Clinical pathway for teleretinal imaging in the VHA. Potential patients are initially identified as those having an ambulatory care appointment at the VA medical center (VAMC). The imager generates a teleretinal imaging consult, obtains relevant clinical information from the patient, and obtains images. These images are attached to the consult and forwarded to a reading center, where they are reviewed. A report is generated and becomes a part of the patient's medical record. Based on interpretation and referral recommendation of the reader, the imager takes appropriate steps to ensure the patient has necessary eye care follow-up.
Accessing Patients
The VHA Teleretinal Imaging Program is designed to facilitate access to quality diabetes eye care that complies with VHA guidelines for retinal examinations in patients with diabetes and allows prioritization of patients for comprehensive eye evaluations by eye care professionals. Patients are identified by an imager/patient care coordinator through a review of scheduled appointments in primary care or other non-eye care appointments at the respective VA medical centers. Most patients were overdue for their annual diabetic eye examination or were referred by their provider because of prior findings, first-time or new onset symptoms, or complaints deemed by medical providers to warrant referral for eye examination. Patients were typically contacted by the image acquisition specialist to arrange the imaging session on the day of the ambulatory care appointment. Using the VA computerized patient record system (CPRS), the imager identified patients who were overdue for an eye examination. The robust nature and enormous potential of the electronic medical record system within the VA allow the imager to take advantage of CPRS to identify appropriate patients for imaging. Based on the retrospective nature of this report, the number of patients referred to imaging based on patient history, symptoms, or examination findings is undetermined. Patients are only excluded from the teleretinal imaging program if they have a history of previous retinal laser treatment, a history of previous intraocular retinal surgery, if they are one-eyed, or wear an eye prosthesis. All other patients are included, even if they have a history of cataract surgery with intraocular lens implantation, small pupils, media opacities, strabismus, lid or adnexal abnormalities, end stage renal disease, or other preexisting ocular or systemic conditions. Patients are contacted and scheduled for digital retinal imaging via the CPRS consult mechanism.
Imager Training
Imagers are certified through the VA National Teleretinal Training Center in Boston, where each imager participates in a two and one-half day competency-based multidisciplinary program that includes skill transfer in the technique of teleretinal imaging, as well as an intensive overview of diabetes and diabetic eye disease. Imagers are taught to provide an initial triage through recognition of significant lesions of DR and other systemic-related retinal lesions that may require more urgent attention. If the imager identifies an important finding, he/she immediately notifies the reader, who then may perform a more immediate review of the study.
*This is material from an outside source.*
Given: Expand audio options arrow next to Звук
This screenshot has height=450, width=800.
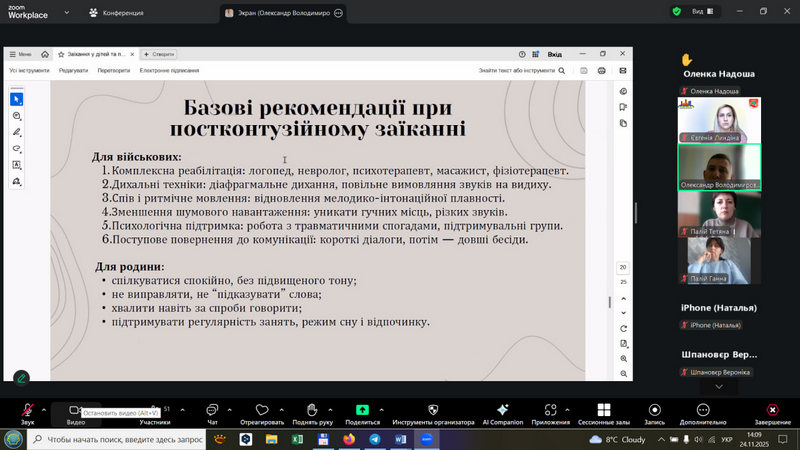Looking at the screenshot, I should coord(45,409).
Obtaining Digital Retinal Images
The certified teleretinal imager uses a Topcon TRC-NW6S digital retinal camera to obtain nonmydriatic digital retinal images of three 45° fields and an external image of each eye according to a protocol developed during pilot studies.15,23,26 Images comprising three 45° fields are captured for each eye: nonmydriatic image (NM)-1, centering the macula and including the optic disk; NM-2, encompassing the superior temporal vascular arcade; and NM-3, covering an area of the retina nasal to the optic disk with a slight emphasis toward the inferior quadrant. Additionally, an external image is captured for gross evaluation of the lids, lashes, and periocular region. This imaging protocol allows for a comprehensive evaluation for retinal disease within the vascular arcades, including the optic nerve head and the macula, and, in some cases, as far out as the retinal equator.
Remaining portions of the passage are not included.